Sean Buckley (born 1967 or 1968) is a Canadian film, television, branded content and commercial producer and director based out of Toronto, Ontario.

== Career ==
Sean is the owner and CEO of Buck Productions, which has been named on Realscreens Global 100 list for 13 straight years. Sean is also the chief content officer of the CineCoup Film Accelerator. Buck Productions and the CineCoup Film Accelerator partnered to produce HumanTown, WolfCop and Another WolfCop.

Sean’s notable productions include the feature film Astronaut with Jessica Adams and Shelagh McLeod, which stars Richard Dreyfuss and Colm Feore, and had its international premiere at Eiff in June 2019. Sean also produced the feature films Defendor starring Woody Harrelson, A Beginner's Guide to Endings, Coopers' Camera, Running Mates, Servitude with Dave Foley, Pretend We're Kissingstarring Zoë Kravitz, Wet Bum and Milton's Secret, starring Donald Sutherland and Michelle Rodriguez. Horror flick Making Monsters, another project on Sean’s slate which is currently in its festival run, won Best Horror Film at Shriekfest 2019, Best Actor Feature at Nightmares Film Festival 2019 and Best Director at HorrOrigins 2019. Sean is also producer on the short BOUNDLESS, which just wrapped principal photography in Guelph, ON, and is executive producer on The Burglar, which had an illustrious festival run, being accepted into 18 different festivals all over the world - most notably the Toronto Black Film Festival.
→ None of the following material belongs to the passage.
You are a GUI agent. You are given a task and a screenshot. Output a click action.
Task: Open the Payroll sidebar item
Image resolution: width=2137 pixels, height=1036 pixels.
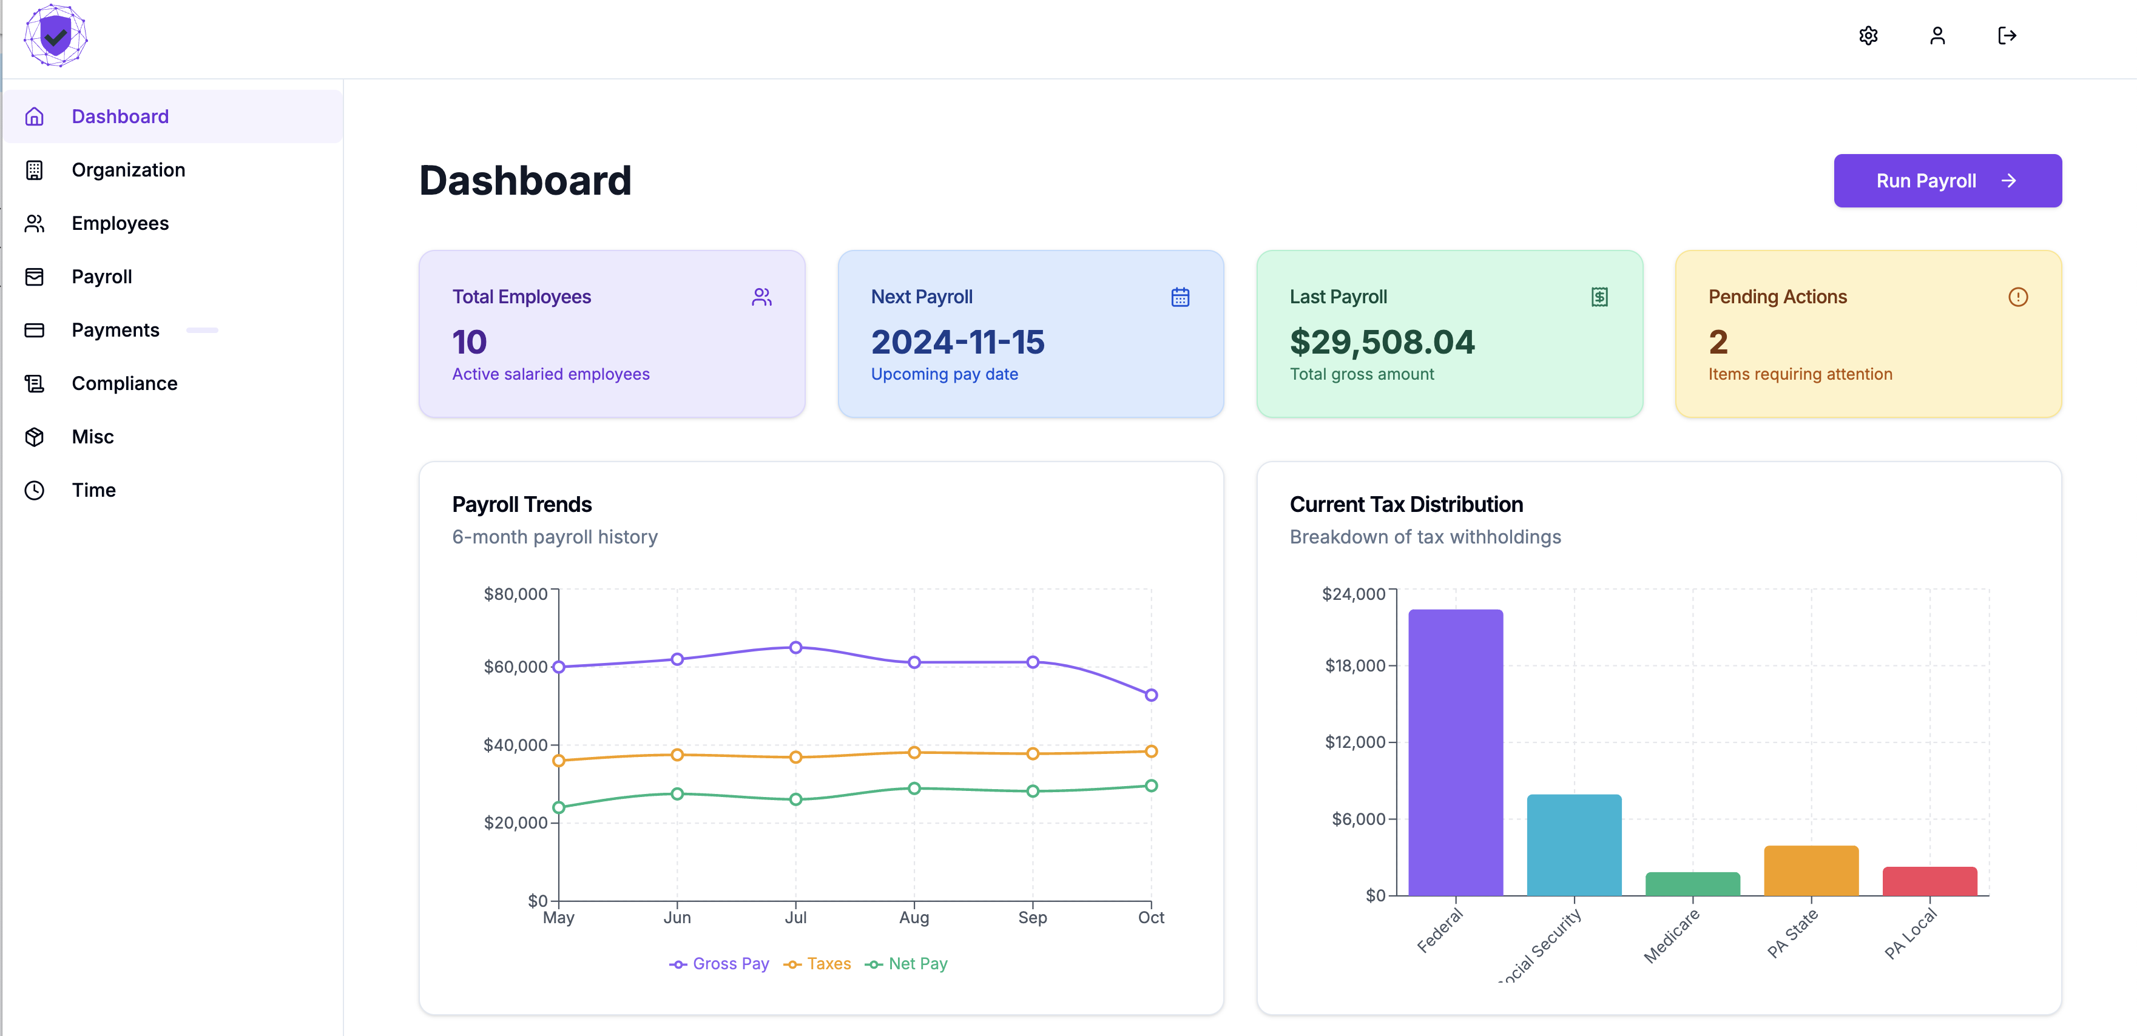(x=101, y=277)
Sean produced Under Pressure: 9k which premiered on MotorTrend in March 2019. He also produced four 10-part unscripted series for Reelz, all four series premiered in the U.S by March 2019. Another notable show Sean is credited on is Merchants of the Wild, which aired on Aboriginal Peoples Television Network in Canada in February 2019 - season two of the show is just wrapped principal photography. He produced the television series Rich Bride Poor Bride, Saw Dogs, Deals from the Dark Side, Cake Walk, Wedding Dress Wars, Petal Pushers and The Girly Ghosthunters.

With a background in branded content, Sean also produced Two Minutes to Transform, Like A Tourist, The Mitsubishi City Chase, McMorris and McMorris for MTV and Red Bull Media, Canada's Best Beauty Talent for Rogers Media and L'Oreal Paris, Our Family Vacation for Canon, and The Project: Guatemala for GroupM.